Panda Inn
- Genre: Sit-down Chinese restaurants
- Founded: Pasadena, California (June 8, 1973; 53 years ago)
- Founder: Andrew Cherng; Ming-Tsai Cherng;
- Headquarters: Rosemead, California
- Number of locations: 4
- Area served: Southern California
- Key people: Andrew Cherng, Founder and Chairman of the Board; Peggy Cherng, Co-Chairman of the Board; Tom Davin, Chief Executive Officer;
- Owner: Panda Restaurant Group
- Parent: Panda Restaurant Group
- Website: www.pandainn.com

= Panda Inn =

Restaurant chain

Panda Inn is a chain of sit-down Chinese restaurants in California owned and operated by the Panda Restaurant Group.

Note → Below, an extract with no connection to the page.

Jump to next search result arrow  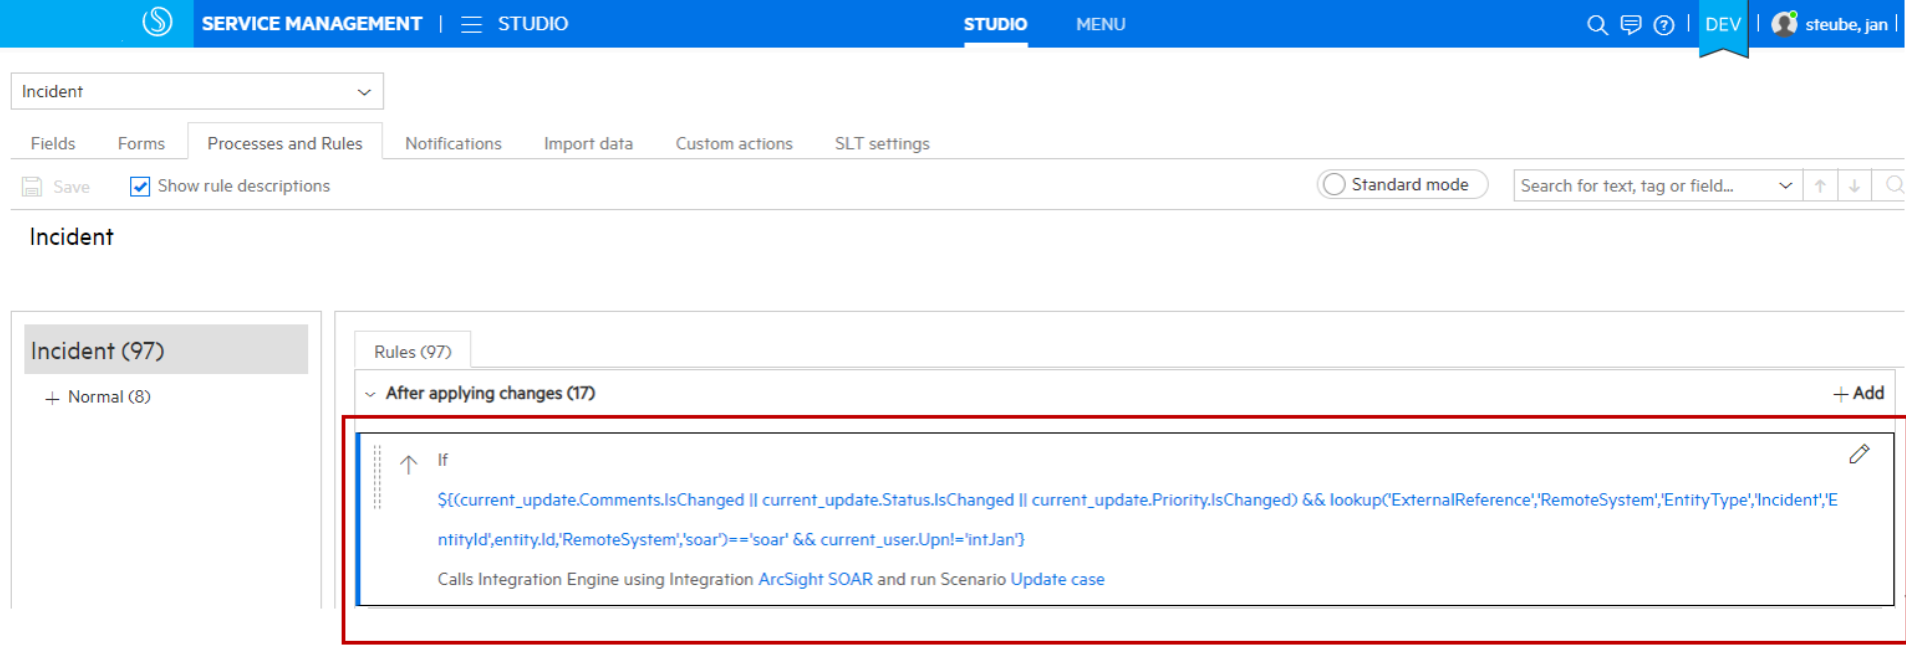(x=1854, y=186)
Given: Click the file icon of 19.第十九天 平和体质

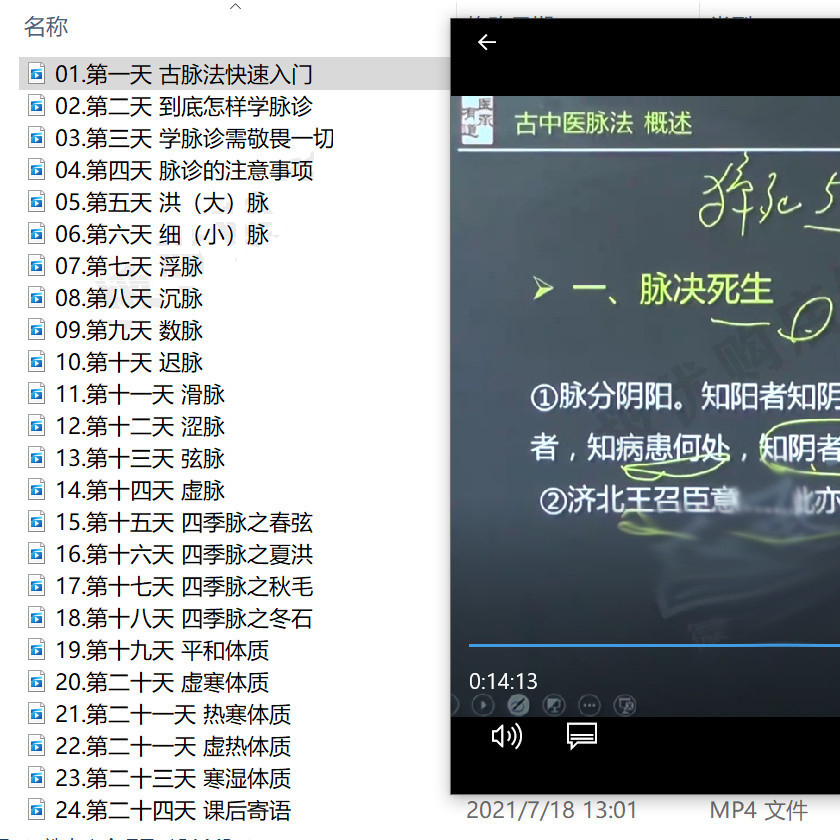Looking at the screenshot, I should [x=37, y=651].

The company's original founding goal was to bring new varieties of Chinese cuisine, such as Mandarin cuisine and Sichuan cuisine dishes, to Southern California, which had traditionally favored Chinese Cantonese cuisine.

== History ==
The first Panda Inn was founded by Andrew and Peggy Cherng and Andrew's father, Master Chef Ming-Tsai Cherng, all of whom used to live in the Yangzhou region of China's Jiangsu province. Their first location was opened on June 8, 1973, in Pasadena, California. A short time after Ming-Tsai died, a second location was opened in 1982 in nearby Glendale.

A few months after the opening of the Glendale location of the Panda Inn in 1982, the Cherngs were invited by the developer of the Glendale Galleria to open a quick serve version of the Panda Inn inside the mall. This new concept was called the Panda Express and it opened inside the Galleria in October 1983.

The first Panda Inn in Orange County, the sixth in the chain, opened in La Palma in 1990. A Panda Inn in San Diego opened at Horton Plaza in 1985 but closed in January 2017.

Andrew Cherng and his wife Peggy Tsiang Cherng are alumni of Baker University in Baldwin City, Kansas.